The response should be an exact copy of every record.
┄┄┄┄┄┄┄┄┄┄┄┄┄┄┄┄┄┄┄┄
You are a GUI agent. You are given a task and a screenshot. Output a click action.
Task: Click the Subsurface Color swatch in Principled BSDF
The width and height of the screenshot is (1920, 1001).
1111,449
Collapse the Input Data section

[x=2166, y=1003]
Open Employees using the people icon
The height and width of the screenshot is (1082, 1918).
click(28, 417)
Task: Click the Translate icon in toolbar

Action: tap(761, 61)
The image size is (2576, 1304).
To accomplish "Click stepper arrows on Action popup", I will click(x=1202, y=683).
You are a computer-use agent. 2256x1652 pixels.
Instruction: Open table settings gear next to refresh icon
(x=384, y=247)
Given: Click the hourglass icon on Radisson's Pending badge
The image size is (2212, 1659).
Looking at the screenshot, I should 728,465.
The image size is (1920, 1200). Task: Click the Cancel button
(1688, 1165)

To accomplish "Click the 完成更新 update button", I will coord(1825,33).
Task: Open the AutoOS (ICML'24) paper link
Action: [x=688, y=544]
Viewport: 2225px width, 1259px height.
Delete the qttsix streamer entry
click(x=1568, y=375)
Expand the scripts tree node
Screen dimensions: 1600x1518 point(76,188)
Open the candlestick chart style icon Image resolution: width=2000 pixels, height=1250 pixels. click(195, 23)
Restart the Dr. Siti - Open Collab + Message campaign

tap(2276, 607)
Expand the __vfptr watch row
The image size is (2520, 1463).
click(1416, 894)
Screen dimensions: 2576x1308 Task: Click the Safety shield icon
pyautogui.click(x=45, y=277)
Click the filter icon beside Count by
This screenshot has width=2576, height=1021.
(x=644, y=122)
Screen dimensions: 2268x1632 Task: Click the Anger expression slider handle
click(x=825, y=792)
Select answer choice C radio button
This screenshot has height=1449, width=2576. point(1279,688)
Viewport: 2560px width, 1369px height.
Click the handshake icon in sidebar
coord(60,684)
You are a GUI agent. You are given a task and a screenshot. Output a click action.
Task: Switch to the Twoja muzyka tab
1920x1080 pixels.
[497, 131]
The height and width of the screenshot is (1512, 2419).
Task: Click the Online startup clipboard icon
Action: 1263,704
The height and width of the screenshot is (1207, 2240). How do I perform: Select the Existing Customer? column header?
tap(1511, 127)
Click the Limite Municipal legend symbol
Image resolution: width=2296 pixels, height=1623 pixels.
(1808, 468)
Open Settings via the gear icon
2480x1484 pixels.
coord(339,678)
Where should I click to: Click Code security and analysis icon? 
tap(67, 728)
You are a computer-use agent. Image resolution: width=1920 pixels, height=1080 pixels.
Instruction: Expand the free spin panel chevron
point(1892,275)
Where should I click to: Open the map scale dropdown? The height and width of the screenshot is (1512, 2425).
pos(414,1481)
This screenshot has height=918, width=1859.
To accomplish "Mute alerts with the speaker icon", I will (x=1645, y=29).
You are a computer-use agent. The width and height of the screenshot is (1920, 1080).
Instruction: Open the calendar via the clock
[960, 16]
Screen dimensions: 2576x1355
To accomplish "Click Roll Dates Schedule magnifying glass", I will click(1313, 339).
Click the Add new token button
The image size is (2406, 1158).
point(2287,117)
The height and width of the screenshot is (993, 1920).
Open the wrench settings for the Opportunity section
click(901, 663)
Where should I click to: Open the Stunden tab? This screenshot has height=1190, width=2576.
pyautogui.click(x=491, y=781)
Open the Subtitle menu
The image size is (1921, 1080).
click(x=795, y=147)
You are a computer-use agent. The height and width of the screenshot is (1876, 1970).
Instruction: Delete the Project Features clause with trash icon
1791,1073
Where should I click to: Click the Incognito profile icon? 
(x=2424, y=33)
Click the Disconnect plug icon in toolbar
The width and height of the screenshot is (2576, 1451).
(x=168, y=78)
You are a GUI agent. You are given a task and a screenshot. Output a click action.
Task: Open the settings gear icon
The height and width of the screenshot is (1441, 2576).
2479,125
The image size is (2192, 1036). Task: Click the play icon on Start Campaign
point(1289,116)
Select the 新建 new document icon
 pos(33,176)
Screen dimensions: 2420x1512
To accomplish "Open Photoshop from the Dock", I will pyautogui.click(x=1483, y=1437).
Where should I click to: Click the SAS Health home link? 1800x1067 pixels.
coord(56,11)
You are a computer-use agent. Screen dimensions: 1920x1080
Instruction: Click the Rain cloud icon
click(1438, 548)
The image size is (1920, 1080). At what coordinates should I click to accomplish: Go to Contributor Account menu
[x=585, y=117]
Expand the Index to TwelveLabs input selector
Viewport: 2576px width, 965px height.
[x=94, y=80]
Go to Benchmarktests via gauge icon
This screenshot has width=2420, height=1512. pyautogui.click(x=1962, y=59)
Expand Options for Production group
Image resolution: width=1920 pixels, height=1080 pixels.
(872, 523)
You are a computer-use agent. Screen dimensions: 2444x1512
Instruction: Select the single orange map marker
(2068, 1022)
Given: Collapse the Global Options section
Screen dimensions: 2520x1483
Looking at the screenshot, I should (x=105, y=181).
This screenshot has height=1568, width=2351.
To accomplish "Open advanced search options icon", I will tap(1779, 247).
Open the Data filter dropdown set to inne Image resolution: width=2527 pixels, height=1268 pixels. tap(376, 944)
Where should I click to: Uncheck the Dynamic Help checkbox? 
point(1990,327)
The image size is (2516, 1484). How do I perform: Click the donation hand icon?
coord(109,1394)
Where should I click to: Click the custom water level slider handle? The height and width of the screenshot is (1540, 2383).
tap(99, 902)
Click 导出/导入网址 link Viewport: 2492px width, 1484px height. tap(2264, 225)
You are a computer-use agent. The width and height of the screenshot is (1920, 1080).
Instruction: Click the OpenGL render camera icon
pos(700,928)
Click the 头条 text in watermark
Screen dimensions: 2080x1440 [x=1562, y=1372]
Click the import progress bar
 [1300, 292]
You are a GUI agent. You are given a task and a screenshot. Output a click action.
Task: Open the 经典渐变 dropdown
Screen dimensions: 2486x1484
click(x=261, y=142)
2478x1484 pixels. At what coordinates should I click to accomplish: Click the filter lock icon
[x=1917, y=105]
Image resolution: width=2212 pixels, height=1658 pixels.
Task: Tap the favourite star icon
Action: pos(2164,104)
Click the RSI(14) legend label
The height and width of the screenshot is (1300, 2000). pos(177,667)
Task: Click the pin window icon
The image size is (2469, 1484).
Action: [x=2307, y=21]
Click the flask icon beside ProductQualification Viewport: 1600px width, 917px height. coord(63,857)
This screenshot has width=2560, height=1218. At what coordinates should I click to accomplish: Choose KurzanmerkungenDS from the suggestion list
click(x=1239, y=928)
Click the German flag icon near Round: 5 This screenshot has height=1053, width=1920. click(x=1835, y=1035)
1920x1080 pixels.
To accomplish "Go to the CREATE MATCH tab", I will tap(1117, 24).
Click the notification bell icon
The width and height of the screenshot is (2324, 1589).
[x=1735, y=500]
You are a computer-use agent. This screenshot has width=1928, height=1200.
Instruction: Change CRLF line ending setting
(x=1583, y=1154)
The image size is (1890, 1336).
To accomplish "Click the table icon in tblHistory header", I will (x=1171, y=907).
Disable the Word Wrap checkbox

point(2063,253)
┄┄┄┄┄┄┄┄┄┄┄┄┄┄┄┄┄┄┄┄
EXPECTED ANSWER ->
You are a GUI agent. You are given a task and a screenshot. Output a click action.
Task: Click the Subsurface Color swatch in Principled BSDF
The width and height of the screenshot is (1920, 1001).
1111,449
Collapse the Input Data section

[x=2166, y=1003]
Open Employees using the people icon
The height and width of the screenshot is (1082, 1918).
click(28, 417)
Task: Click the Translate icon in toolbar

Action: tap(761, 61)
The image size is (2576, 1304).
To accomplish "Click stepper arrows on Action popup", I will click(x=1202, y=683).
You are a computer-use agent. 2256x1652 pixels.
Instruction: Open table settings gear next to refresh icon
(x=384, y=247)
Given: Click the hourglass icon on Radisson's Pending badge
The image size is (2212, 1659).
Looking at the screenshot, I should 728,465.
The image size is (1920, 1200). Task: Click the Cancel button
(1688, 1165)

To accomplish "Click the 完成更新 update button", I will coord(1825,33).
Task: Open the AutoOS (ICML'24) paper link
Action: [x=688, y=544]
Viewport: 2225px width, 1259px height.
Delete the qttsix streamer entry
click(x=1568, y=375)
Expand the scripts tree node
Screen dimensions: 1600x1518 point(76,188)
Open the candlestick chart style icon Image resolution: width=2000 pixels, height=1250 pixels. click(195, 23)
Restart the Dr. Siti - Open Collab + Message campaign

tap(2276, 607)
Expand the __vfptr watch row
The image size is (2520, 1463).
click(1416, 894)
Screen dimensions: 2576x1308 Task: Click the Safety shield icon
pyautogui.click(x=45, y=277)
Click the filter icon beside Count by
This screenshot has width=2576, height=1021.
(x=644, y=122)
Screen dimensions: 2268x1632 Task: Click the Anger expression slider handle
click(x=825, y=792)
Select answer choice C radio button
This screenshot has height=1449, width=2576. point(1279,688)
Viewport: 2560px width, 1369px height.
Click the handshake icon in sidebar
coord(60,684)
You are a GUI agent. You are given a task and a screenshot. Output a click action.
Task: Switch to the Twoja muzyka tab
1920x1080 pixels.
[497, 131]
The height and width of the screenshot is (1512, 2419).
Task: Click the Online startup clipboard icon
Action: 1263,704
The height and width of the screenshot is (1207, 2240). How do I perform: Select the Existing Customer? column header?
tap(1511, 127)
Click the Limite Municipal legend symbol
Image resolution: width=2296 pixels, height=1623 pixels.
(1808, 468)
Open Settings via the gear icon
2480x1484 pixels.
coord(339,678)
Where should I click to: Click Code security and analysis icon? 
tap(67, 728)
You are a computer-use agent. Image resolution: width=1920 pixels, height=1080 pixels.
Instruction: Expand the free spin panel chevron
point(1892,275)
Where should I click to: Open the map scale dropdown? The height and width of the screenshot is (1512, 2425).
pos(414,1481)
This screenshot has height=918, width=1859.
To accomplish "Mute alerts with the speaker icon", I will (x=1645, y=29).
You are a computer-use agent. The width and height of the screenshot is (1920, 1080).
Instruction: Open the calendar via the clock
[960, 16]
Screen dimensions: 2576x1355
To accomplish "Click Roll Dates Schedule magnifying glass", I will click(1313, 339).
Click the Add new token button
The image size is (2406, 1158).
point(2287,117)
The height and width of the screenshot is (993, 1920).
Open the wrench settings for the Opportunity section
click(901, 663)
Where should I click to: Open the Stunden tab? This screenshot has height=1190, width=2576.
pyautogui.click(x=491, y=781)
Open the Subtitle menu
The image size is (1921, 1080).
click(x=795, y=147)
You are a computer-use agent. The height and width of the screenshot is (1876, 1970).
Instruction: Delete the Project Features clause with trash icon
1791,1073
Where should I click to: Click the Incognito profile icon? 
(x=2424, y=33)
Click the Disconnect plug icon in toolbar
The width and height of the screenshot is (2576, 1451).
(x=168, y=78)
You are a GUI agent. You are given a task and a screenshot. Output a click action.
Task: Open the settings gear icon
The height and width of the screenshot is (1441, 2576).
2479,125
The image size is (2192, 1036). Task: Click the play icon on Start Campaign
point(1289,116)
Select the 新建 new document icon
 pos(33,176)
Screen dimensions: 2420x1512
To accomplish "Open Photoshop from the Dock", I will pyautogui.click(x=1483, y=1437).
Where should I click to: Click the SAS Health home link? 1800x1067 pixels.
coord(56,11)
You are a computer-use agent. Screen dimensions: 1920x1080
Instruction: Click the Rain cloud icon
click(1438, 548)
The image size is (1920, 1080). At what coordinates should I click to accomplish: Go to Contributor Account menu
[x=585, y=117]
Expand the Index to TwelveLabs input selector
Viewport: 2576px width, 965px height.
[x=94, y=80]
Go to Benchmarktests via gauge icon
This screenshot has width=2420, height=1512. pyautogui.click(x=1962, y=59)
Expand Options for Production group
Image resolution: width=1920 pixels, height=1080 pixels.
(872, 523)
You are a computer-use agent. Screen dimensions: 2444x1512
Instruction: Select the single orange map marker
(2068, 1022)
Given: Collapse the Global Options section
Screen dimensions: 2520x1483
Looking at the screenshot, I should (x=105, y=181).
This screenshot has height=1568, width=2351.
To accomplish "Open advanced search options icon", I will tap(1779, 247).
Open the Data filter dropdown set to inne Image resolution: width=2527 pixels, height=1268 pixels. tap(376, 944)
Where should I click to: Uncheck the Dynamic Help checkbox? 
point(1990,327)
The image size is (2516, 1484). How do I perform: Click the donation hand icon?
coord(109,1394)
Where should I click to: Click the custom water level slider handle? The height and width of the screenshot is (1540, 2383).
tap(99, 902)
Click 导出/导入网址 link Viewport: 2492px width, 1484px height. tap(2264, 225)
You are a computer-use agent. The width and height of the screenshot is (1920, 1080).
Instruction: Click the OpenGL render camera icon
pos(700,928)
Click the 头条 text in watermark
Screen dimensions: 2080x1440 [x=1562, y=1372]
Click the import progress bar
 [1300, 292]
You are a GUI agent. You are given a task and a screenshot. Output a click action.
Task: Open the 经典渐变 dropdown
Screen dimensions: 2486x1484
click(x=261, y=142)
2478x1484 pixels. At what coordinates should I click to accomplish: Click the filter lock icon
[x=1917, y=105]
Image resolution: width=2212 pixels, height=1658 pixels.
Task: Tap the favourite star icon
Action: pos(2164,104)
Click the RSI(14) legend label
The height and width of the screenshot is (1300, 2000). pos(177,667)
Task: Click the pin window icon
The image size is (2469, 1484).
Action: [x=2307, y=21]
Click the flask icon beside ProductQualification Viewport: 1600px width, 917px height. coord(63,857)
This screenshot has width=2560, height=1218. At what coordinates should I click to accomplish: Choose KurzanmerkungenDS from the suggestion list
click(x=1239, y=928)
Click the German flag icon near Round: 5 This screenshot has height=1053, width=1920. click(x=1835, y=1035)
1920x1080 pixels.
To accomplish "Go to the CREATE MATCH tab", I will tap(1117, 24).
Click the notification bell icon
The width and height of the screenshot is (2324, 1589).
[x=1735, y=500]
You are a computer-use agent. This screenshot has width=1928, height=1200.
Instruction: Change CRLF line ending setting
(x=1583, y=1154)
The image size is (1890, 1336).
To accomplish "Click the table icon in tblHistory header", I will (x=1171, y=907).
Disable the Word Wrap checkbox

point(2063,253)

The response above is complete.